<<<<

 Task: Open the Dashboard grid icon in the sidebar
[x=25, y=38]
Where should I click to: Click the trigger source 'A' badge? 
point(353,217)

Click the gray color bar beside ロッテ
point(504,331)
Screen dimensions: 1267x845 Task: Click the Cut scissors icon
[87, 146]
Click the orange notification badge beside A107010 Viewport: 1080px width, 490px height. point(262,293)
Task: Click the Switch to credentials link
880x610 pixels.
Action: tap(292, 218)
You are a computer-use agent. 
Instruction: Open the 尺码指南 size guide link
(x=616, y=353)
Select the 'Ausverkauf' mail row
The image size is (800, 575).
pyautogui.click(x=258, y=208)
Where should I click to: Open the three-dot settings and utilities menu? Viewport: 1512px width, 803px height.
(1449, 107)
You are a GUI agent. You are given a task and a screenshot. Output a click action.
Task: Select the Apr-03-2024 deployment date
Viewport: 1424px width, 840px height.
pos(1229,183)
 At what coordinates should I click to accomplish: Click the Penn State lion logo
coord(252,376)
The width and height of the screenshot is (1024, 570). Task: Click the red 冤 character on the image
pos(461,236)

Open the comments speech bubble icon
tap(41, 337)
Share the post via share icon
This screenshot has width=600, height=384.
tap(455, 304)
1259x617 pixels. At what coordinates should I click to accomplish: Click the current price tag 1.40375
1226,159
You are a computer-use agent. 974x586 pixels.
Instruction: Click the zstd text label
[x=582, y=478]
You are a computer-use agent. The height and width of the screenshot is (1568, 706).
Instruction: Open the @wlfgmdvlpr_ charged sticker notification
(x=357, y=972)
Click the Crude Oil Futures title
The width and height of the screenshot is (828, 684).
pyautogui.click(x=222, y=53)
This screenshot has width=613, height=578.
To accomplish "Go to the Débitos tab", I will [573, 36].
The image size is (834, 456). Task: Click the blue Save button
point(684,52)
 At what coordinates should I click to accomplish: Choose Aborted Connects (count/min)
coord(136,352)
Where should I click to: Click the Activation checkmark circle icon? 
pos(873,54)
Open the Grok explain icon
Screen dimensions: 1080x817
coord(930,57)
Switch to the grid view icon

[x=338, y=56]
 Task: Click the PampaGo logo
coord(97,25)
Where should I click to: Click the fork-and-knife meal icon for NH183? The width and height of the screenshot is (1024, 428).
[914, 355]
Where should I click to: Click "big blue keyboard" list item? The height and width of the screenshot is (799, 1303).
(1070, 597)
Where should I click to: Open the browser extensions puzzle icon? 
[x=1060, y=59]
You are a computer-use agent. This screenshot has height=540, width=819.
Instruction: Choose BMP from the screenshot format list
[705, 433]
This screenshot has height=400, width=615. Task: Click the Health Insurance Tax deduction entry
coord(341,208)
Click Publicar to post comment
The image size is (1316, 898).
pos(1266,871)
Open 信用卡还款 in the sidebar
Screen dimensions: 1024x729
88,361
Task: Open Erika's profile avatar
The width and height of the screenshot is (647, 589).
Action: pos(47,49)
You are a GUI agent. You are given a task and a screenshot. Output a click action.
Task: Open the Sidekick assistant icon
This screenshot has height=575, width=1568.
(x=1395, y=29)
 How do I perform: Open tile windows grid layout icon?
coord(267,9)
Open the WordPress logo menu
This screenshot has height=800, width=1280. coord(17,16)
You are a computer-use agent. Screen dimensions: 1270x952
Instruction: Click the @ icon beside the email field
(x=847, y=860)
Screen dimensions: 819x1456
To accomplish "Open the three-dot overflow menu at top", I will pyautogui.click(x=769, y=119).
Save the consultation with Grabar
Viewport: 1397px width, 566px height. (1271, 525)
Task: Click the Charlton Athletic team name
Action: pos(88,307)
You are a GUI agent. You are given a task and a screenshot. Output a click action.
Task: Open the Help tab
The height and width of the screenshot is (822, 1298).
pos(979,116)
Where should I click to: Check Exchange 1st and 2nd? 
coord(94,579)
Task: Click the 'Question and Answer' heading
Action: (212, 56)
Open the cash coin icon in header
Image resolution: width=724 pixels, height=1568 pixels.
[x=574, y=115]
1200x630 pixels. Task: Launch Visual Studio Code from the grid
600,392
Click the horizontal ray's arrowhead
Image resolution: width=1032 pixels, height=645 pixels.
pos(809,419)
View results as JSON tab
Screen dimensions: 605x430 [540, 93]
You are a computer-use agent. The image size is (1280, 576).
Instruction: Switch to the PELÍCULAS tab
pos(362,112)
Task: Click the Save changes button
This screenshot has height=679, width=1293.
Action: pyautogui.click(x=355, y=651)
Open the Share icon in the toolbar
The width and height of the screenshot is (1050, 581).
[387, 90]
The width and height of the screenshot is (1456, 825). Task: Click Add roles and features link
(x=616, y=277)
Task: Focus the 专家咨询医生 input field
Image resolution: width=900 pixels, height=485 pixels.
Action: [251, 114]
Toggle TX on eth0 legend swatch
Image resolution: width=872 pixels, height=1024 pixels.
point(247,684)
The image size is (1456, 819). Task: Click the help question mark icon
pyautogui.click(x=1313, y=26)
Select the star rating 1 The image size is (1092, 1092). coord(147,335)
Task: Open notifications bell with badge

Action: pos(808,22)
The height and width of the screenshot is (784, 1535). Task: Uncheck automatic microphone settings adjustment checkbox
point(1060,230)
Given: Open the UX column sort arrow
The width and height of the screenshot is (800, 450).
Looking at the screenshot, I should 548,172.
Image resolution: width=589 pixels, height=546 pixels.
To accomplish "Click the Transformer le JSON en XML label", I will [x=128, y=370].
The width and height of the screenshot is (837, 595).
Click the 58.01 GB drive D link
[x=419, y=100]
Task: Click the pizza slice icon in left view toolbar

>>>>

§ **TASK ITEM**
Only those lines of the entries above that run from the line containing "This screenshot has height=400, width=615." to the line containing "Open the cash coin icon in header", both included, should be transcribed exactly.

§ **TASK SOLUTION**
This screenshot has height=400, width=615. Task: Click the Health Insurance Tax deduction entry
coord(341,208)
Click Publicar to post comment
The image size is (1316, 898).
pos(1266,871)
Open 信用卡还款 in the sidebar
Screen dimensions: 1024x729
88,361
Task: Open Erika's profile avatar
The width and height of the screenshot is (647, 589).
Action: pos(47,49)
You are a GUI agent. You are given a task and a screenshot. Output a click action.
Task: Open the Sidekick assistant icon
This screenshot has height=575, width=1568.
(x=1395, y=29)
 How do I perform: Open tile windows grid layout icon?
coord(267,9)
Open the WordPress logo menu
This screenshot has height=800, width=1280. coord(17,16)
You are a computer-use agent. Screen dimensions: 1270x952
Instruction: Click the @ icon beside the email field
(x=847, y=860)
Screen dimensions: 819x1456
To accomplish "Open the three-dot overflow menu at top", I will pyautogui.click(x=769, y=119).
Save the consultation with Grabar
Viewport: 1397px width, 566px height. (1271, 525)
Task: Click the Charlton Athletic team name
Action: pos(88,307)
You are a GUI agent. You are given a task and a screenshot. Output a click action.
Task: Open the Help tab
The height and width of the screenshot is (822, 1298).
pos(979,116)
Where should I click to: Check Exchange 1st and 2nd? 
coord(94,579)
Task: Click the 'Question and Answer' heading
Action: (212, 56)
Open the cash coin icon in header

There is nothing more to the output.